= Beginning of Section =

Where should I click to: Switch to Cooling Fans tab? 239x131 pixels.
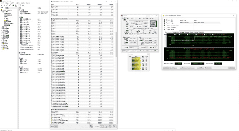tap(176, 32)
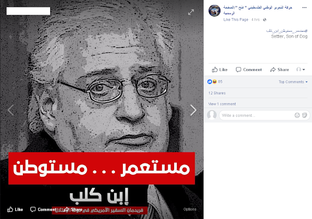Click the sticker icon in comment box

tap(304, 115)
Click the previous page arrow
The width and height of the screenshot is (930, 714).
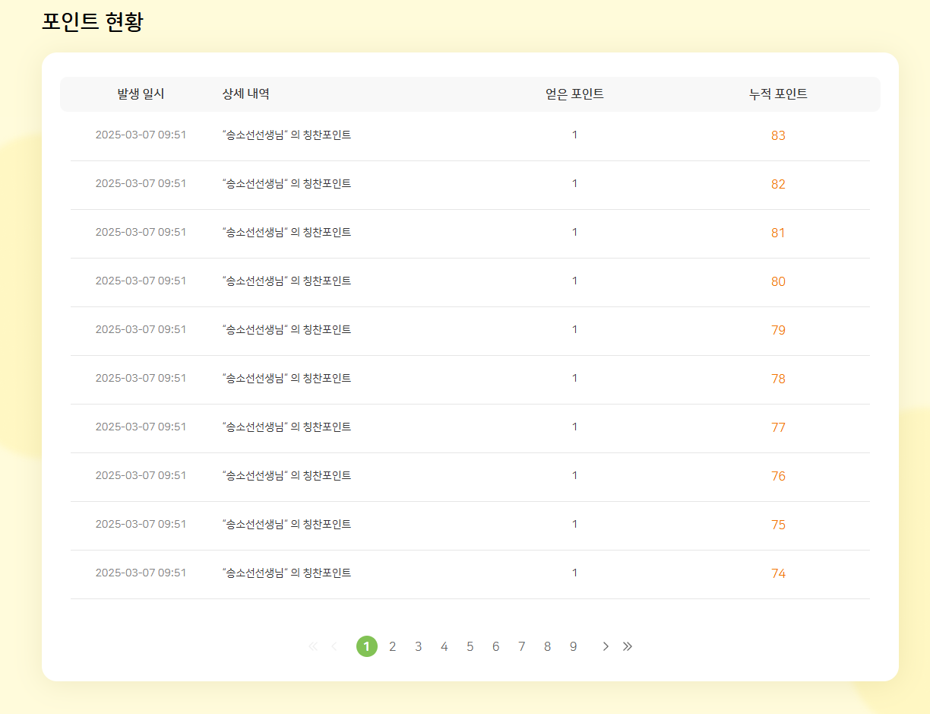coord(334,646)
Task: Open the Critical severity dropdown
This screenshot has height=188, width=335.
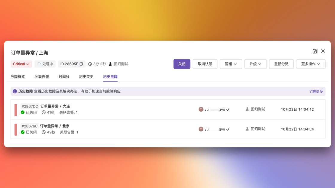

= End of Section =
= Beginning of Section =

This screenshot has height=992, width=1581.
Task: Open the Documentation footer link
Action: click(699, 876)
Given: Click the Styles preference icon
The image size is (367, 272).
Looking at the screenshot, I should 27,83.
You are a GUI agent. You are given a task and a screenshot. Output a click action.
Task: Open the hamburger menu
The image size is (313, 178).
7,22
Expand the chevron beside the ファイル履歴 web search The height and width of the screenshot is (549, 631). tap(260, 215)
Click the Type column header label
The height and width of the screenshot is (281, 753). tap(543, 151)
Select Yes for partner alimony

= End of Section =

PROBLEM TO WORK ON
Transcribe, exactly and without additions, the lines of the records above, beginning with the line that contains "Task: Open the hamburger menu" and ending with the line that contains "Select Yes for partner alimony", both included.

FINISHED EXERCISE
Task: Open the hamburger menu
The image size is (313, 178).
7,22
Expand the chevron beside the ファイル履歴 web search The height and width of the screenshot is (549, 631). tap(260, 215)
Click the Type column header label
The height and width of the screenshot is (281, 753). tap(543, 151)
Select Yes for partner alimony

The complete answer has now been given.